— Extracted text —
# snails?



## injection11 (Aug 30, 2007)

hey guys, bought some floating plants today for my tank, put them in and i was just looking in the tank and saw there was a very small snail on the side of the tank. that was the only one i could see. i think it was from the plants because they are the only plants i have in there.. anyways what should i do? are snails bad?


----------



## Isujustice05 (Apr 15, 2007)

snails are not bad at all. they can eat leftovers and keep algae off the sides of your tank! the only reason i they could be bad i suppose is if you do not like seeing them on the sides of your tank. i have heard if you put a slice of cucumber in the tank they will attach to that and then you can take it out and wash them off and then keep doing that until they are all gone. good luck....Nate


----------



## injection11 (Aug 30, 2007)

oh alright thank you. i was in petco once and the guy there was telling me snails are bad and shouldn't be in the tank and then i saw one in my tank and i was nervous. had i known they weren't going to hurt anything i ould have kept him in there.. but he was very tiny, like 1/4 the size of my finger nail.


----------



## pirayaman (Nov 3, 2007)

injection11 said:


> oh alright thank you. i was in petco once and the guy there was telling me snails are bad and shouldn't be in the tank and then i saw one in my tank and i was nervous. had i known they weren't going to hurt anything i ould have kept him in there.. but he was very tiny, like 1/4 the size of my finger nail.


ok first off you should not listen to any body at ant store as they all are idiots post the topic with your questions and some people with experince will reply to that and you will know petco sucks execpt to buy stuff from

oh ive had these snails numerous times and no bad was ever had


----------



## Ægir (Jan 21, 2006)

its all personal preference, really i dont mind snails so i let them be... but some poeple dont like the look so they remove all of them... and as stated above be cautious when listening to LFS people... typically they care more about selling you things than what is the truth


----------



## maknwar (Jul 16, 2007)

1 snail = 1000 snails in 1 week. Make sure you dont overfeed, and keep up with the weekly water changes or you will see a crap load of them.


----------



## ChilDawg (Apr 30, 2006)

It really depends on the snail, but overfeeding is the root cause of breakouts. I've got them kept in check so far.

As for saying that everyone at every pet store is an idiot, unfortunately that statement might be a pot-kettle or glass house-stone situation as generalizations to an entire group of people are probably not the smartest thing ever. I've personally seen and met some very intelligent people who've worked at pet stores...and I think that a few people here who work at LFSes and LPSes might have a bone to pick...


----------



## Brian5150 (Oct 17, 2006)

Snails are fine. if they were bad why would people spend money buying apple snails and other decorative type snails.

I got some from a plant like you and they did explode in population, but once they were big enough my rhom would eat them . The problem has gone away slowly and I have a few but there so tiny.


----------



## maknwar (Jul 16, 2007)

Brian5150 said:


> Snails are fine. if they were bad why would people spend money buying apple snails and other decorative type snails.
> 
> I got some from a plant like you and they did explode in population, but once they were big enough my rhom would eat them . The problem has gone away slowly and I have a few but there so tiny.


snails are fine if you have something to eat them or you want them. If you dont want them, then they are a problem.


----------



## CLUSTER ONE (Aug 2, 2006)

just dont let them get out of control (add cucumber slice then remove when they are on it)
they are fine in your tank but will just add waste, eat algea and look ugly an the glass


----------

— Data section —
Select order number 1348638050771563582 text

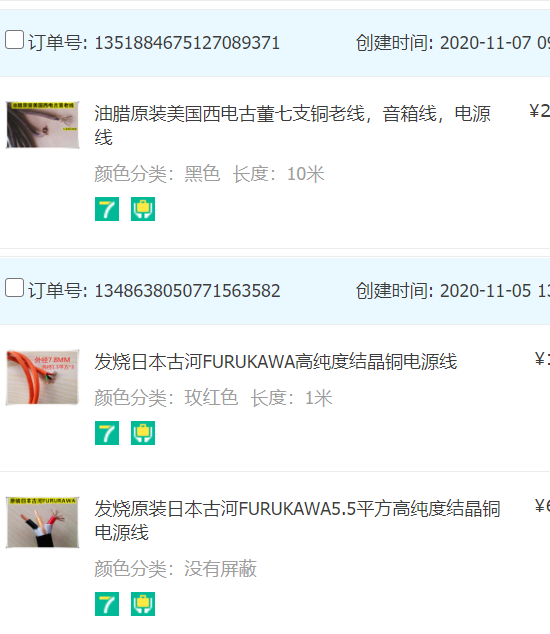[x=187, y=291]
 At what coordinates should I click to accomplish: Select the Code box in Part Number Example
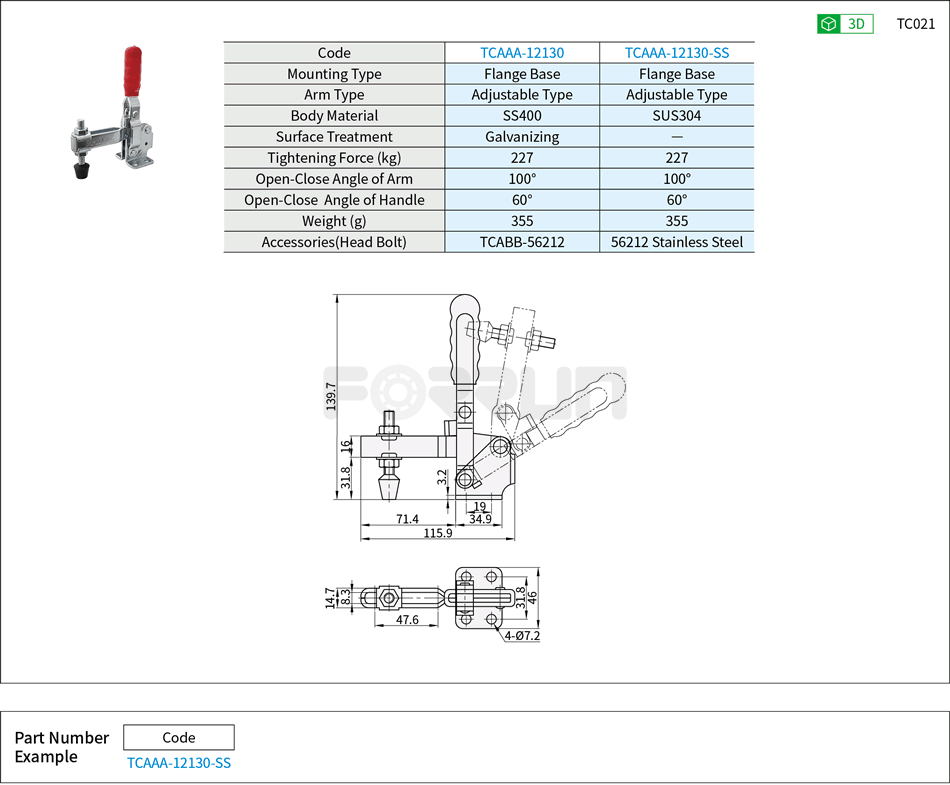coord(178,737)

— Exercise A —
In the snail thread, what does one poster say to put in the tank so the snails attach to it and can be removed?
— Exercise B —
From the snail thread, write out the part that opens with the words containing "It really depends" and closes with "bone to pick...", switching "overfeeding" to "excess feeding".
— Exercise C —
Turn the paragraph in the snail thread that begins "snails are not bad at all" into a short list that keeps its main facts.

— Task solution A —
A slice of cucumber.

— Task solution B —
It really depends on the snail, but excess feeding is the root cause of breakouts. I've got them kept in check so far.

As for saying that everyone at every pet store is an idiot, unfortunately that statement might be a pot-kettle or glass house-stone situation as generalizations to an entire group of people are probably not the smartest thing ever. I've personally seen and met some very intelligent people who've worked at pet stores...and I think that a few people here who work at LFSes and LPSes might have a bone to pick...

— Task solution C —
- Snails are not bad for the tank.
- They eat leftovers and keep algae off the sides of the tank.
- Their only drawback may be that someone doesn't like seeing them on the sides.
- To remove them, put a cucumber slice in the tank, take it out once they attach, wash them off, and repeat until they are all gone.